テーマ 『社会起業家とインパクト投資家〜国際開発における民間セクターの新たな可能性~』
講師 中川 沙和氏
日時 2021年12月14日(火)16:40~18:10
会場 Zoomにて開催

 去る12月14日,政策学会講演会にThreeArrows Impact Partnerの創業者・パートナーである中川沙和氏をお迎えし,「社会起業家とインパクト投資家〜国際開発における民間セクターの新たな可能性~」というタイトルでご講演いただいた。中川氏は,長年にわたり民間セクターへの支援を中心に国際開発に従事され,近年は,社会起業家向けの投資・支援事業の立上げや経営に携わっておられる。今回は,南アフリカやケニアでのご経験から,サブサハラ・アフリカに焦点を当てながら社会起業やインパクト投資の今後の展望や課題などについてお話しいただいた。

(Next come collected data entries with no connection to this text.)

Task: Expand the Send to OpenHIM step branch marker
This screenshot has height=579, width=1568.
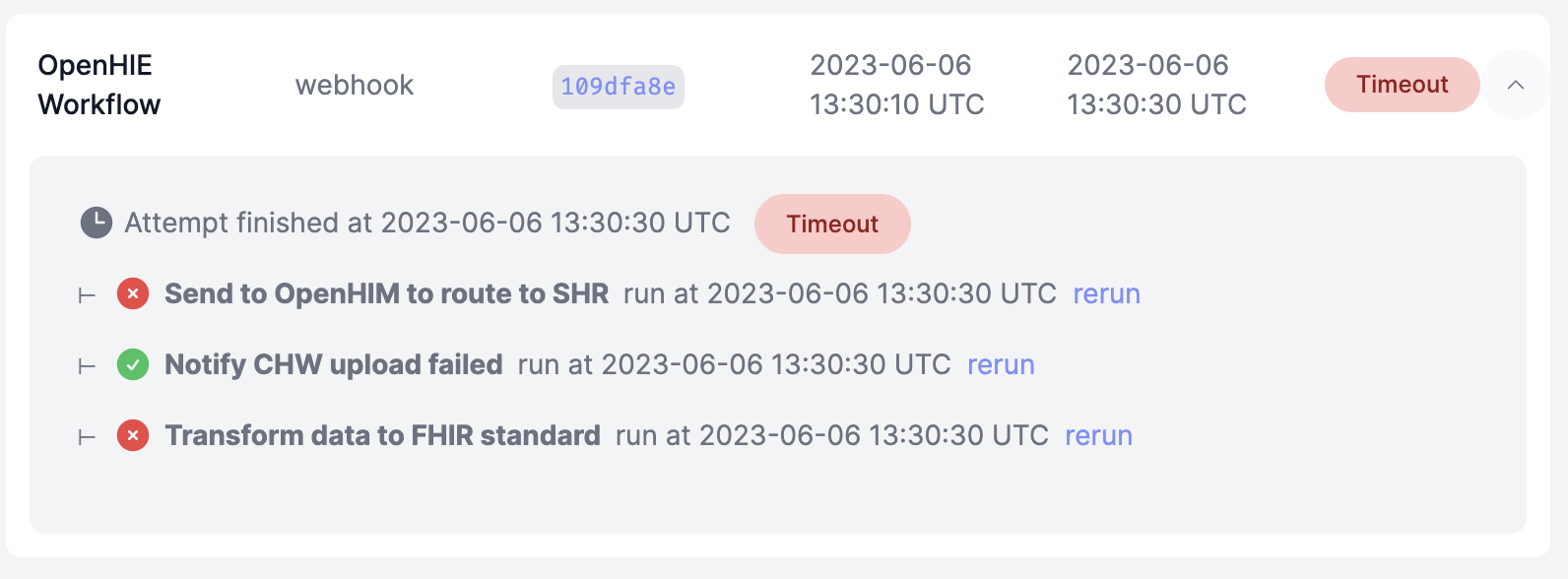Action: click(x=87, y=293)
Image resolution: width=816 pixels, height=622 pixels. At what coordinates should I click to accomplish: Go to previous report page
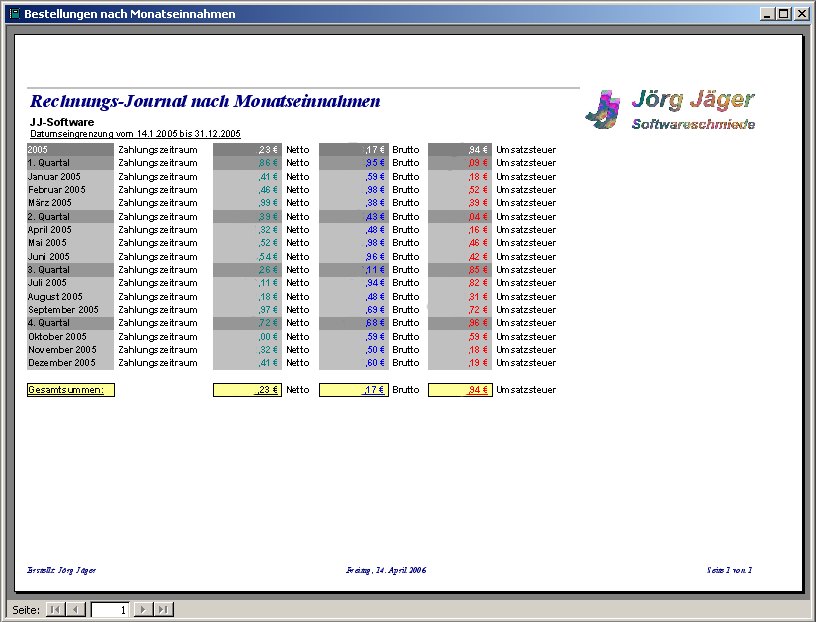coord(76,609)
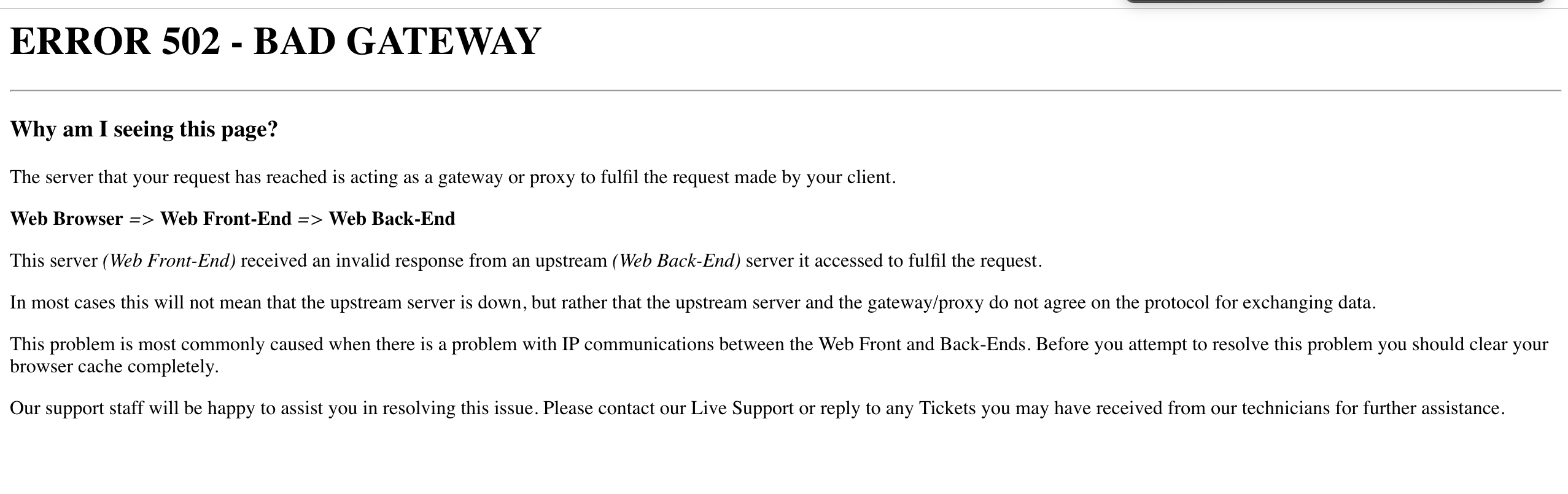Click the italic '(Web Front-End)' text
The height and width of the screenshot is (494, 1568).
click(169, 261)
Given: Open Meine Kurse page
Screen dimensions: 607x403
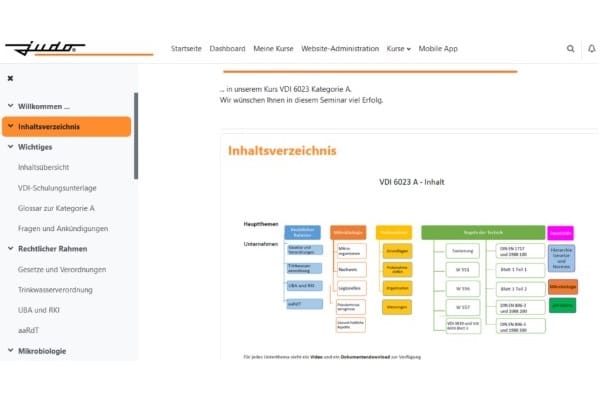Looking at the screenshot, I should point(273,48).
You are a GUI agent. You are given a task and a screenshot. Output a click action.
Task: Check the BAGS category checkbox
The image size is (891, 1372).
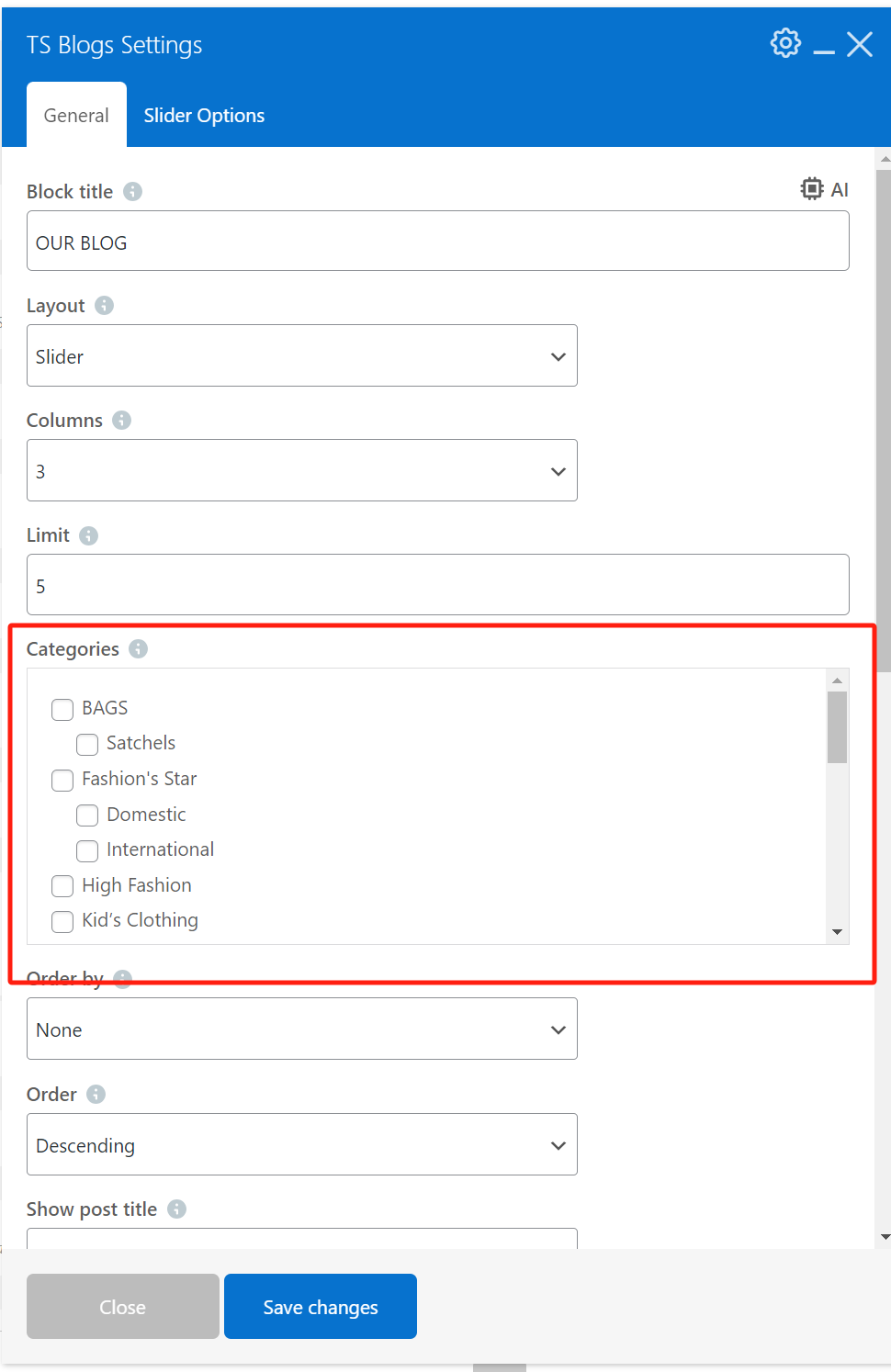[62, 709]
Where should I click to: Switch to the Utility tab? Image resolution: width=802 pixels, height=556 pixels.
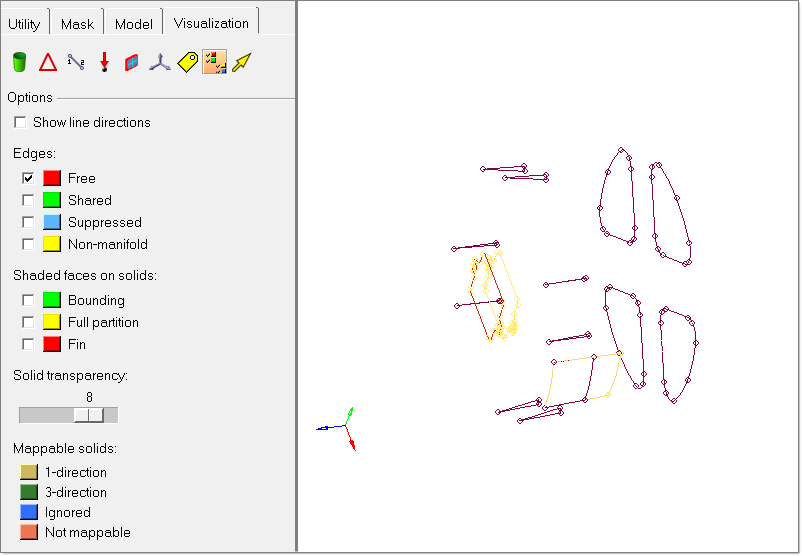pos(24,24)
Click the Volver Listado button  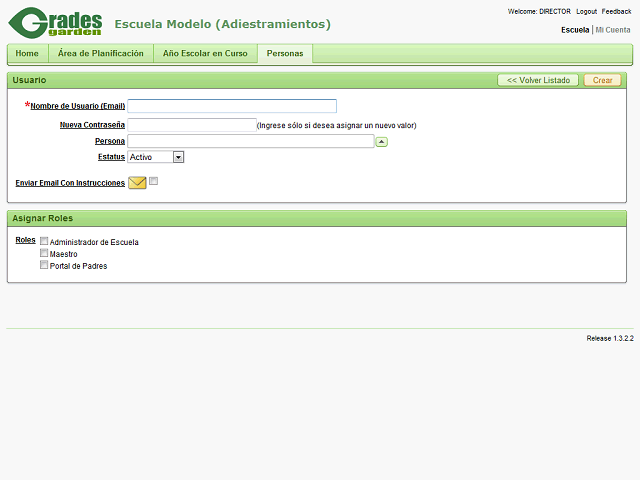(538, 80)
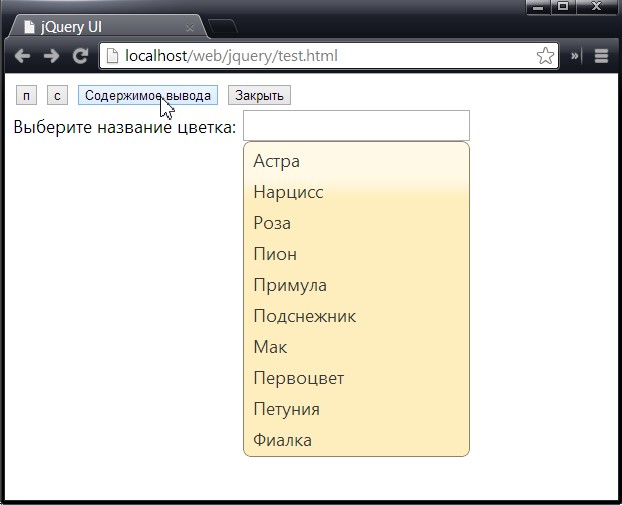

 ご講演では,まず社会起業やインパクト投資の定義についてご説明され,近年,世界におけるインパクト投資の運営資産額が著しく増加していることをご指摘された。持続可能な開発目標(SDGs)を達成するためには,民間セクターの協力が不可欠であることからも,社会起業家・インパクト投資家の役割が今後より一層重要になってくることも強調された。その中で, Global Impact Investment Networkが2020年に実施した調査結果からみても,サブサハラ・アフリカの投資先としてのポテンシャルが非常に高いことをご指摘され,特に,ケニアは世界的にみてもインパクト投資家に注目されている「パワーハウス」であるとご説明された。また,ケース・スタディとして,ケニアで設立されたアグリテック企業のTwiga Foodsを挙げられ,この企業が立ち上げたB2B(企業間取引)のEコマースプラットフォームにより,多くの仲介業者が取り除かれ,国内のサプライチェーンが簡素化・効率化されたことで,農家の収穫後の損失の削減や価格の低下による顧客の購買力の上昇,持続可能な雇用創出などといったインパクトが生み出されたことをご指摘された。
 サブサハラ・アフリカにおける今後の課題に関しては,投資家の視点からの問題点として,投資の対象となりうる企業,特にユニークでかつ拡大可能な企業が非常に少ないこと,またアフリカの場合,日本や欧米諸国と比較してIPO(株式公開)や第三者への売却の機会が限られているため,投資のエグジットが困難であることを挙げられた。他方,社会起業家の視点からの問題点としては,審査プロセスが長いことや人材不足などが起因して資金調達に必要な人的資本が限られていること,また資金の行先がごく少数の企業(特に外国人が設立した企業)に限られていることなどを挙げられた。
 最後に,インパクト投資は今後より一層重要になっていくことは確かではあるものの,インパクト投資のみで途上国が直面している全ての課題を解決することは不可能であり,やはり援助国や国際機関,NGO・NPOなどによる支援も必要であることを強調され,ご講演を締めくくられた。講演会では,参加者から講義内容のみならずキャリアに関する質問も数多く出たが,中川氏には一つひとつの質問に丁寧にご解答いただき,大変有意義な講演会となった。